SELECTED PASSAGE:
• • •
None of the DOGE team responded to the paper’s request for comment. The Daily Beast has also reached out to the White House for comment.

A White House spokesperson, Anna Kelly, told the Times: “Entitled, rogue bureaucrats have no authority to defy executive orders by the president of the United States or physically bar his representatives from entering the agencies they run.”

Shaotran studied computer science at Harvard and founded an artificial intelligence company, Energize AI, that received $100,000 in funding from Altman’s OpenAI, as first reported by Wired magazine. In September, he told Business Insider he was a 22-year-old senior at Harvard.

At the time, he claimed to spend 85 hours per week working on his start-up, while also taking four or five classes each semester and traveling between his home base of San Francisco and the Harvard campus in Boston. He later clarified he was taking a break from Harvard, according to Palo Alto Online, and in October, he was the runner-up in a hackathon hosted by Musk’s xAI.

Altik is a lawyer with the Office of Personnel Management who only has about four years of legal experience: two clerkships with appeals court judges and about 18 months of experience in private practice also focused on appeals courts, according to his LinkedIn profile. He’s been tapped to clerk for Justice Gorsuch starting in October.

Barely an hour after their arrival on Thursday, the foundation’s president Ward Brehm filed a lawsuit against Pete Maroccco, the State Department official leading the purge, and against the U.S. DOGE Service.

The suit accuses DOGE of gaining access to the USADF under “the false pretenses of modernizing and streamlining USADF’s computer systems” and then trying to illegally dismantle the agency and fire its board.

Altik has been tasked with interpreting the law governing USADF and determining the agency’s “minimum statutory requirements,” according to the suit, despite his limited legal experience.

The suit also identifies Shaotran and Cavanaugh, who attempted to help Maroccco and Altik lay off the staff, according to the filing.

The USADF was established by Congress in 1980 to funnel investment funds to entrepreneurs and grassroots businesses in the poorest countries in Africa.
• • •
(Items from a data source)
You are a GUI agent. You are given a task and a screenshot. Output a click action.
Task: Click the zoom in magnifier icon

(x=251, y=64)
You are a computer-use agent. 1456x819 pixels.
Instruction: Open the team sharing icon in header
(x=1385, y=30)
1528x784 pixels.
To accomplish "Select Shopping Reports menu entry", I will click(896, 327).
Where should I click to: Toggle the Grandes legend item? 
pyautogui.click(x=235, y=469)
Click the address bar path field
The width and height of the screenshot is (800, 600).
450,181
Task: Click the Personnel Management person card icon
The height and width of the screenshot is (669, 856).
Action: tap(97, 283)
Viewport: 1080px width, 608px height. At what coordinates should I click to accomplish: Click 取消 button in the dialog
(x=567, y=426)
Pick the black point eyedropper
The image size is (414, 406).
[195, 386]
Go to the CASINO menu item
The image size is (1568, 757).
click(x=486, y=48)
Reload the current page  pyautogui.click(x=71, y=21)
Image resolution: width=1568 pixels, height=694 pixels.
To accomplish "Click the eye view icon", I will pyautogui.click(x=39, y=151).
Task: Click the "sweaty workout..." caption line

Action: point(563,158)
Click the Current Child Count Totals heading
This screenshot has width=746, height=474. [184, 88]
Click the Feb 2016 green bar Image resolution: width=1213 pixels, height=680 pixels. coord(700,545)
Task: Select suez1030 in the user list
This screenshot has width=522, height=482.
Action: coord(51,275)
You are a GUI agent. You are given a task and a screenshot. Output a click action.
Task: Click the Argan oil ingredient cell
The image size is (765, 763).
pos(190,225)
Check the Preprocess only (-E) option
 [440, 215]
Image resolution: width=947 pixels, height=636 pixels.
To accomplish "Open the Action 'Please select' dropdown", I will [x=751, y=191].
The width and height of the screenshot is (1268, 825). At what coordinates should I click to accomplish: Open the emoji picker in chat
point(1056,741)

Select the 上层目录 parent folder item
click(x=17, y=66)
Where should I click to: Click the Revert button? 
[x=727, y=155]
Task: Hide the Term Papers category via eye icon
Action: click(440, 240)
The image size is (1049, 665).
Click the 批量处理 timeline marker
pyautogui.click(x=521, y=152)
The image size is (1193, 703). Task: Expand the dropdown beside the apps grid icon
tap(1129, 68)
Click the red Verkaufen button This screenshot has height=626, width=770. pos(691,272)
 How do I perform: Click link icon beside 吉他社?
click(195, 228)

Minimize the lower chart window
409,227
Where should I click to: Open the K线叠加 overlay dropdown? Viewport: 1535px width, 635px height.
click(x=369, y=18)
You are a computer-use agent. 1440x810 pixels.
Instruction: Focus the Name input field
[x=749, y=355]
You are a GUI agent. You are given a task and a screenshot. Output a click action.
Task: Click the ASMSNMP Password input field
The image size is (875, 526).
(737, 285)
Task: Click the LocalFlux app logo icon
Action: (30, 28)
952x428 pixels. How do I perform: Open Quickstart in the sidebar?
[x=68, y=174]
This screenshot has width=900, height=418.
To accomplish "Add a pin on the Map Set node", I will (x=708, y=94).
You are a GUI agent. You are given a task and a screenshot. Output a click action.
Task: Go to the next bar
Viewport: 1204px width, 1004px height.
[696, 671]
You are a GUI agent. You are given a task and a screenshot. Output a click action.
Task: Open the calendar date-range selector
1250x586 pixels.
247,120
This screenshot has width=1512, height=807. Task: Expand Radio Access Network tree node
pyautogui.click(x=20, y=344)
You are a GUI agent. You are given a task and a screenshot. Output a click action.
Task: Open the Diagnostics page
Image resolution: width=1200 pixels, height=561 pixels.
• • •
ACTIVITY:
Decide whether each statement below agrees with the news passage on the USADF, answering yes or no and quoting the deciding words of that passage: 1. Congress established the USADF in 1980. 2. Shaotran took first place in a hackathon hosted by xAI. 3. Shaotran's company received $250,000 in funding from OpenAI.

EXPECTED ANSWER:
1. Yes: "The USADF was established by Congress in 1980"
2. No: "he was the runner-up in a hackathon hosted by Musk’s xAI"
3. No: "received $100,000 in funding from Altman’s OpenAI"